> **TO DO**:
Output the lines of data from the one containing "Screen dimensions: 661x558" through the one containing "pos(185,427)", with both of those lines included, reproducing them without any change.

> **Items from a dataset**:
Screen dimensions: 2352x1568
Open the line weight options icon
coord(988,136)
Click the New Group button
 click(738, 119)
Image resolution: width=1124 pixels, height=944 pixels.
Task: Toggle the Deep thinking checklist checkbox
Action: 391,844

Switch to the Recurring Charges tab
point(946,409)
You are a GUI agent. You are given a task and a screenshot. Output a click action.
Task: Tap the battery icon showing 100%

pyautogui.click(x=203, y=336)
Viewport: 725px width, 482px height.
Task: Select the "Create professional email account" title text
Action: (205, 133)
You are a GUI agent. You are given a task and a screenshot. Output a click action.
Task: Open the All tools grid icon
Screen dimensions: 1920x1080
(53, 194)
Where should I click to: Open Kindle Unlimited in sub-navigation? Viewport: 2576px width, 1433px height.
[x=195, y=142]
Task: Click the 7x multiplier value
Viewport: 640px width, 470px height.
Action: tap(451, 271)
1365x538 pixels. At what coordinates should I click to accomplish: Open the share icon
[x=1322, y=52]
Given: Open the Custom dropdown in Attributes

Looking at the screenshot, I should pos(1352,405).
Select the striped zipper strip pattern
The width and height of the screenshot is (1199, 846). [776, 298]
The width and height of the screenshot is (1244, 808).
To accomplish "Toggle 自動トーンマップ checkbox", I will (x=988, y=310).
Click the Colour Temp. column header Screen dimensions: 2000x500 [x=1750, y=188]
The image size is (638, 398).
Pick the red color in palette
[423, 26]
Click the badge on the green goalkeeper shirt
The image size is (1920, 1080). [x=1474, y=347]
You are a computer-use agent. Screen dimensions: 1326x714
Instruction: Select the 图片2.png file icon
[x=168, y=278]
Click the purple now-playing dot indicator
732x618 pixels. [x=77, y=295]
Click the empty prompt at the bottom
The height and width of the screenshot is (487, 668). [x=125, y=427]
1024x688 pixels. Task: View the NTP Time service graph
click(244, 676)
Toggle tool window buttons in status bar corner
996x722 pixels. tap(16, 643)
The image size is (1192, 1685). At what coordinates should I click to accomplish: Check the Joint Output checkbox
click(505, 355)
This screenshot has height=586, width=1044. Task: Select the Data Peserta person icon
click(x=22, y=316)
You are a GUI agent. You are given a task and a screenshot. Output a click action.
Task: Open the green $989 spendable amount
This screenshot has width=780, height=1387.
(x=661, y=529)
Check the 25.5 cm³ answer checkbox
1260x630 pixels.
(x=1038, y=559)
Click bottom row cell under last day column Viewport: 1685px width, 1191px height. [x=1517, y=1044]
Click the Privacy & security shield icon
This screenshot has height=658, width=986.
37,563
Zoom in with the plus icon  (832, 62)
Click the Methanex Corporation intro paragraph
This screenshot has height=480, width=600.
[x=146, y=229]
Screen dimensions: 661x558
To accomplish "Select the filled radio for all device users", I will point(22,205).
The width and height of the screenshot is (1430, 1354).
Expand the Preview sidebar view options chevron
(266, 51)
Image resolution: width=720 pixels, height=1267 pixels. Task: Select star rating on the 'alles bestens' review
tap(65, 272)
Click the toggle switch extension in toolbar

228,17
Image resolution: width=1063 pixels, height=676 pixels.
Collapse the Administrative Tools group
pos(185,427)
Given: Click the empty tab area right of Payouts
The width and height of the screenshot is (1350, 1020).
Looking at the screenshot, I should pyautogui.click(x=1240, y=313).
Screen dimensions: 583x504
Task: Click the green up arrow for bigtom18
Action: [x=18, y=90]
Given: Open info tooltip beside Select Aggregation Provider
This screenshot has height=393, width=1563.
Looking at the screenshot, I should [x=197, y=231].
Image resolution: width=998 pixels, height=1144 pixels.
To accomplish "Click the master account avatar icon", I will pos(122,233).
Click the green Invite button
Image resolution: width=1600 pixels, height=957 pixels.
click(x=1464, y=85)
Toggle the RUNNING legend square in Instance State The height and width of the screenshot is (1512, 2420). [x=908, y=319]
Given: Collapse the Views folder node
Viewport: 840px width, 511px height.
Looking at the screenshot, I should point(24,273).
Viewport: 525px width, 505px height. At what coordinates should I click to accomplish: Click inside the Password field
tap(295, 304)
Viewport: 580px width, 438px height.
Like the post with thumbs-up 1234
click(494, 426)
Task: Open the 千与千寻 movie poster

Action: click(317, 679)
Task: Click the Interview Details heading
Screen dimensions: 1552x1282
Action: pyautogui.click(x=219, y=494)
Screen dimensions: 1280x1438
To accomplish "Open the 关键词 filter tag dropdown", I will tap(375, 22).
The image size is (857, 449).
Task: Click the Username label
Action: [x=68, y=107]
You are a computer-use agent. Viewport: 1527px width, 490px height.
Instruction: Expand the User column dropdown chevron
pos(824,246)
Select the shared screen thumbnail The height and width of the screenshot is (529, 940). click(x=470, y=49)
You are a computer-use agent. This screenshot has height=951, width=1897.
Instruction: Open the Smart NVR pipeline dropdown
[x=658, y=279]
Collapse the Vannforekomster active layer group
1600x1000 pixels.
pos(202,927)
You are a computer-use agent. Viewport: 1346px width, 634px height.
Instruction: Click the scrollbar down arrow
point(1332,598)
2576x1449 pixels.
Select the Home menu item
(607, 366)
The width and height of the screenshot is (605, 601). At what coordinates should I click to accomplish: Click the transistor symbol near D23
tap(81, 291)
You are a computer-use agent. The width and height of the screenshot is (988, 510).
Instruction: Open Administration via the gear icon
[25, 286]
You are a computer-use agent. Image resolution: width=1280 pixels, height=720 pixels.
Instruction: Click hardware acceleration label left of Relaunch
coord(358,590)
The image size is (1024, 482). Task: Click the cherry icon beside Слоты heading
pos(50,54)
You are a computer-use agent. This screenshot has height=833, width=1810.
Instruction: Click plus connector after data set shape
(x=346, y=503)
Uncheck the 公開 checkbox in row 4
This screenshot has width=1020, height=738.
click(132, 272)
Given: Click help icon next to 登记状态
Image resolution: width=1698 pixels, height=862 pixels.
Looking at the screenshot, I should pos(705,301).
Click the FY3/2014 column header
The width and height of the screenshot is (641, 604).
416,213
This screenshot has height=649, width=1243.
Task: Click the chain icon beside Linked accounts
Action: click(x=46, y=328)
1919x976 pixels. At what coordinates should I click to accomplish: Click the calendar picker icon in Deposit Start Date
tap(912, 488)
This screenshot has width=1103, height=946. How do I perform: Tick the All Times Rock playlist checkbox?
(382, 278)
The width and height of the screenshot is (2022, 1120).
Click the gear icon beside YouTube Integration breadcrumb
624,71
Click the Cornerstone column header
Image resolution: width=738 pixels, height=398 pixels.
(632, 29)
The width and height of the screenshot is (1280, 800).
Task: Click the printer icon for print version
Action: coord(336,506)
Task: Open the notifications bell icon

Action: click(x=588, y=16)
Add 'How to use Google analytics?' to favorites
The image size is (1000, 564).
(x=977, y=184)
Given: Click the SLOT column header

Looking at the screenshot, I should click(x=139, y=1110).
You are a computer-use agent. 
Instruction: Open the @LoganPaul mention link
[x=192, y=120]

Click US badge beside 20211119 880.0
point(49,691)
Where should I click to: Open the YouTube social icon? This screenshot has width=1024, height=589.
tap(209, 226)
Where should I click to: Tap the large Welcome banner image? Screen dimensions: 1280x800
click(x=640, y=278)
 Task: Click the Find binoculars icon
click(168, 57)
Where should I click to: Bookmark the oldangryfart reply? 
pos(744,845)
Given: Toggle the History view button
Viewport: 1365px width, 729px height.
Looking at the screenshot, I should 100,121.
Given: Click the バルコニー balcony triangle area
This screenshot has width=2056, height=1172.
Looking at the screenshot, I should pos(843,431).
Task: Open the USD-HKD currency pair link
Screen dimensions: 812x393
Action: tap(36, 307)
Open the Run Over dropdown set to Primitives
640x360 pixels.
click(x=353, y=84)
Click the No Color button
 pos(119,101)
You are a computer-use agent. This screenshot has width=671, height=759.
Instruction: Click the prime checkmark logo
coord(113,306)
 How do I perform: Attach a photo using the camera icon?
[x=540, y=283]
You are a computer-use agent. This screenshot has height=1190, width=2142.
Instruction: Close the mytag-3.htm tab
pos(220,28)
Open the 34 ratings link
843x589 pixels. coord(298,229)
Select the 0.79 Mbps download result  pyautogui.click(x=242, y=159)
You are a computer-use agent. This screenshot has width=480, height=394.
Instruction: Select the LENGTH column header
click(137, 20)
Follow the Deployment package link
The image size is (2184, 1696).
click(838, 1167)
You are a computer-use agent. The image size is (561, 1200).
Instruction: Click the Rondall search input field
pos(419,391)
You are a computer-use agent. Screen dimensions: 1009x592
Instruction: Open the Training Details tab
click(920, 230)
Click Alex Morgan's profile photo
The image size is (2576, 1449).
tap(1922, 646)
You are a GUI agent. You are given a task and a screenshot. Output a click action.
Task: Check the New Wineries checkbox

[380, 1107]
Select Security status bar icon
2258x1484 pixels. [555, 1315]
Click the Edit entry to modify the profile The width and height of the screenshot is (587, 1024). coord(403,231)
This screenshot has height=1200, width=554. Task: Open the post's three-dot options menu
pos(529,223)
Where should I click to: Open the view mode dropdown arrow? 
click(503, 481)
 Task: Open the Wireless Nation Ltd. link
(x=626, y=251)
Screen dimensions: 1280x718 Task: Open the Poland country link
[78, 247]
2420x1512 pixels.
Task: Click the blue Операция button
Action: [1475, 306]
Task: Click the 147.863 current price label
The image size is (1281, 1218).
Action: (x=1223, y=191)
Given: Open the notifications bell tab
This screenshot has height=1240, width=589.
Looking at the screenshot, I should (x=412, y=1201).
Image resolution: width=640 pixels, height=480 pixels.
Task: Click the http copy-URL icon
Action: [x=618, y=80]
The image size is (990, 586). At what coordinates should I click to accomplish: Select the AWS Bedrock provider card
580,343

> **TASK SOLUTION**:
Screen dimensions: 661x558
To accomplish "Select the filled radio for all device users", I will point(22,205).
The width and height of the screenshot is (1430, 1354).
Expand the Preview sidebar view options chevron
(266, 51)
Image resolution: width=720 pixels, height=1267 pixels. Task: Select star rating on the 'alles bestens' review
tap(65, 272)
Click the toggle switch extension in toolbar

228,17
Image resolution: width=1063 pixels, height=676 pixels.
Collapse the Administrative Tools group
pos(185,427)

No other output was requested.